Existential sustainability
What is existential sustainability and how can existential perspectives become part of contemporary sustainability work?
The Agenda 2030 and the sustainability goals (SDGs) are vital for addressing the urgent situation when it comes to for example climate change, economic inequality, and lacking health care resources in the world. The SDGs are often described as three pillars of sustainability, the environmental, the economic, and the social.
However, quite often deprivation is also connected to a growing lack of social bonds, of meaning, and of zest of life. Therefore, in both the academy and the wider society, we can now discern the need for a fourth aspect of sustainability, namely the existential dimensions of human life. Humans have existential needs and require existential sustainability. Consequently, existential sustainability is connected to perceptions of what it is to live a good life, in contrast to just surviving. The existential dimension of human life is intrinsically connected to the other parts of sustainability.

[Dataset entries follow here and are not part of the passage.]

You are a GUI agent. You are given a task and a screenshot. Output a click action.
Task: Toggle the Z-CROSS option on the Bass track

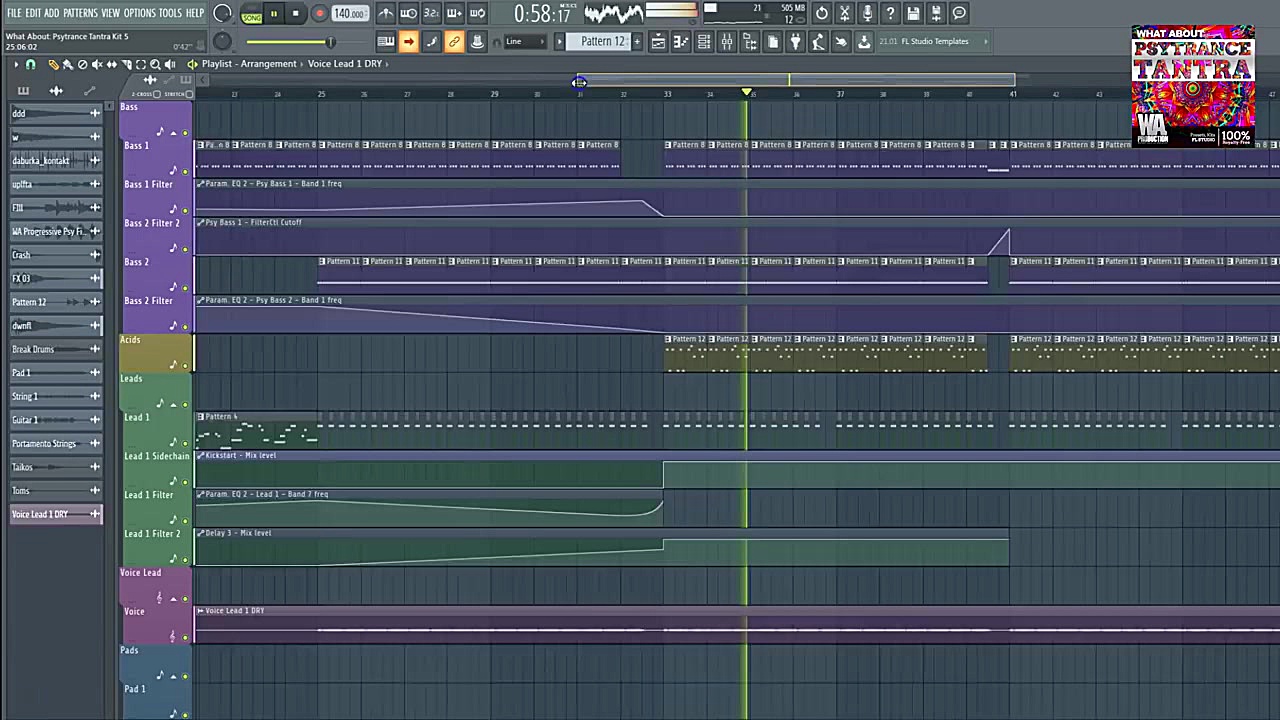click(157, 94)
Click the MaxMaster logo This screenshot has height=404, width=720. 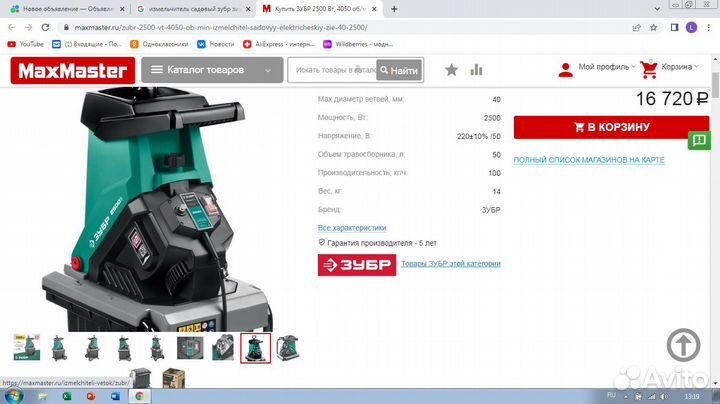[x=72, y=70]

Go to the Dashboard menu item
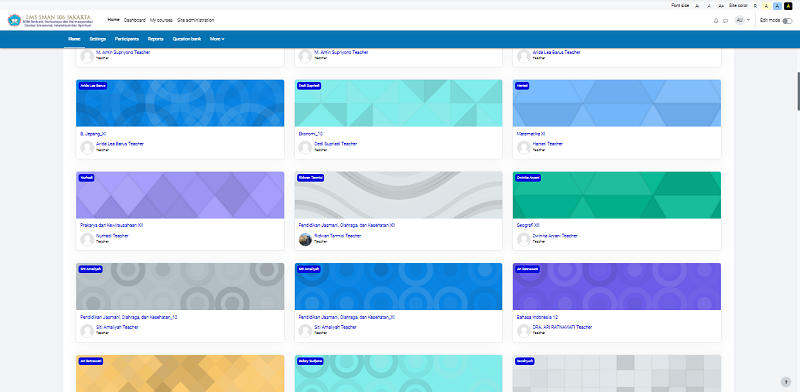135,20
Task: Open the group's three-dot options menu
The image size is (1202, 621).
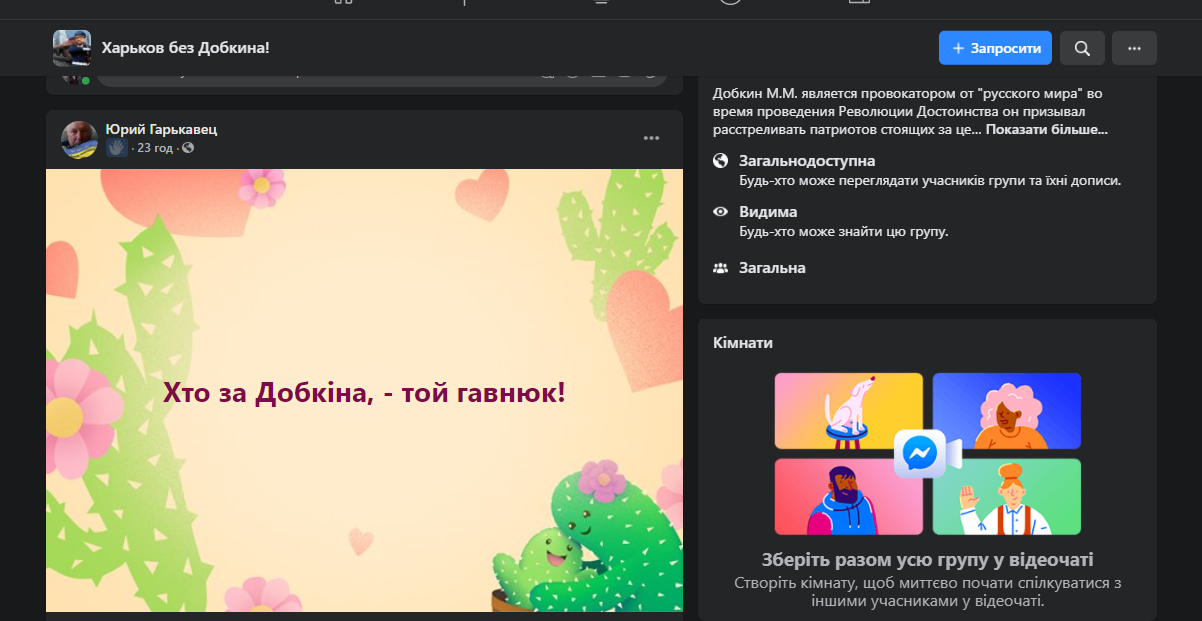Action: 1133,48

Therefore, existential sustainability purports to complement, rather than criticize, the existing framework by posing questions like: In what senses can social, environmental, and economic sustainability also be existentially sustainable? By this we claim that existential aspects of human life are vital to a comprehensive understanding of sustainability. Hence, a sense of meaning and belonging is essential for sustainable solutions within the fields of technology and economy.
There is no established definition of existential sustainability, and our goal is not to deliver one. What is existentially sustainable and unsustainable varies between different contexts. Nevertheless, our various efforts in this field contribute both critical analysis of the current state in society and constructive proposals on how to understand the existentially sustainable and implement it in practice.